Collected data
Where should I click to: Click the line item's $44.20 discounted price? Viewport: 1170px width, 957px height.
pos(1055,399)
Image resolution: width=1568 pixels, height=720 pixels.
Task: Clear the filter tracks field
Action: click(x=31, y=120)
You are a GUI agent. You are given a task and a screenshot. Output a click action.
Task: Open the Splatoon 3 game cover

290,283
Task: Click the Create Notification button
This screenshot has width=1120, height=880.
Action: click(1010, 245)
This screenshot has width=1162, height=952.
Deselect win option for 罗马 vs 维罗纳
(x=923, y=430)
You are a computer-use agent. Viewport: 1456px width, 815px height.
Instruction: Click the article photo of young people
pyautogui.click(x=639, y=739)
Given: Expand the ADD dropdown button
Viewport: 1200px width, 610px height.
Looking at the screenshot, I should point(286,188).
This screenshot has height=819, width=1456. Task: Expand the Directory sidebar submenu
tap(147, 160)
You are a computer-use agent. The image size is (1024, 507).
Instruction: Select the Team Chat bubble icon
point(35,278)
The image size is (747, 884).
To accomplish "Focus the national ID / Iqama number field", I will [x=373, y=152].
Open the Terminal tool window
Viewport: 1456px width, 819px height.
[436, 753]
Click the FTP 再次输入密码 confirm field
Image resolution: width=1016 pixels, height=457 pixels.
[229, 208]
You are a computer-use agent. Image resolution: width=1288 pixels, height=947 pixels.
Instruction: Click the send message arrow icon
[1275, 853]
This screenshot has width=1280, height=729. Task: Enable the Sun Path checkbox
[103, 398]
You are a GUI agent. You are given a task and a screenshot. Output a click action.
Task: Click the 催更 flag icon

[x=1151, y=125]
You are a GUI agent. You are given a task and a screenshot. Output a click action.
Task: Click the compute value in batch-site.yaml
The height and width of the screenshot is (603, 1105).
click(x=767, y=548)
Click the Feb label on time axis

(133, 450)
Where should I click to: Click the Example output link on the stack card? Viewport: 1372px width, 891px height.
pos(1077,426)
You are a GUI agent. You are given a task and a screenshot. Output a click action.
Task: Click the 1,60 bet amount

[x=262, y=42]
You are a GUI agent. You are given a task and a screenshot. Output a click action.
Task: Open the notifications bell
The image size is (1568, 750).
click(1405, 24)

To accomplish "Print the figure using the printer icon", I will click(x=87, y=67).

What the task asks: Reproduce the listing above, substituting "screen-control agent" for "computer-use agent" wherever it occurs and leaving everything else unchanged.

Result:
Where should I click to: Click the line item's $44.20 discounted price? Viewport: 1170px width, 957px height.
pos(1055,399)
Image resolution: width=1568 pixels, height=720 pixels.
Task: Clear the filter tracks field
Action: click(x=31, y=120)
You are a GUI agent. You are given a task and a screenshot. Output a click action.
Task: Open the Splatoon 3 game cover

290,283
Task: Click the Create Notification button
This screenshot has width=1120, height=880.
Action: click(1010, 245)
This screenshot has width=1162, height=952.
Deselect win option for 罗马 vs 维罗纳
(x=923, y=430)
You are a screen-control agent. Viewport: 1456px width, 815px height.
Instruction: Click the article photo of young people
pyautogui.click(x=639, y=739)
Given: Expand the ADD dropdown button
Viewport: 1200px width, 610px height.
Looking at the screenshot, I should point(286,188).
This screenshot has height=819, width=1456. Task: Expand the Directory sidebar submenu
tap(147, 160)
You are a screen-control agent. The image size is (1024, 507).
Instruction: Select the Team Chat bubble icon
point(35,278)
The image size is (747, 884).
To accomplish "Focus the national ID / Iqama number field", I will [x=373, y=152].
Open the Terminal tool window
Viewport: 1456px width, 819px height.
[436, 753]
Click the FTP 再次输入密码 confirm field
Image resolution: width=1016 pixels, height=457 pixels.
[229, 208]
You are a screen-control agent. Image resolution: width=1288 pixels, height=947 pixels.
Instruction: Click the send message arrow icon
[1275, 853]
This screenshot has width=1280, height=729. Task: Enable the Sun Path checkbox
[103, 398]
You are a GUI agent. You are given a task and a screenshot. Output a click action.
Task: Click the 催更 flag icon

[x=1151, y=125]
You are a GUI agent. You are given a task and a screenshot. Output a click action.
Task: Click the compute value in batch-site.yaml
The height and width of the screenshot is (603, 1105).
click(x=767, y=548)
Click the Feb label on time axis

(133, 450)
Where should I click to: Click the Example output link on the stack card? Viewport: 1372px width, 891px height.
pos(1077,426)
You are a GUI agent. You are given a task and a screenshot. Output a click action.
Task: Click the 1,60 bet amount

[x=262, y=42]
You are a GUI agent. You are given a task and a screenshot. Output a click action.
Task: Open the notifications bell
The image size is (1568, 750).
click(1405, 24)

To accomplish "Print the figure using the printer icon", I will click(x=87, y=67).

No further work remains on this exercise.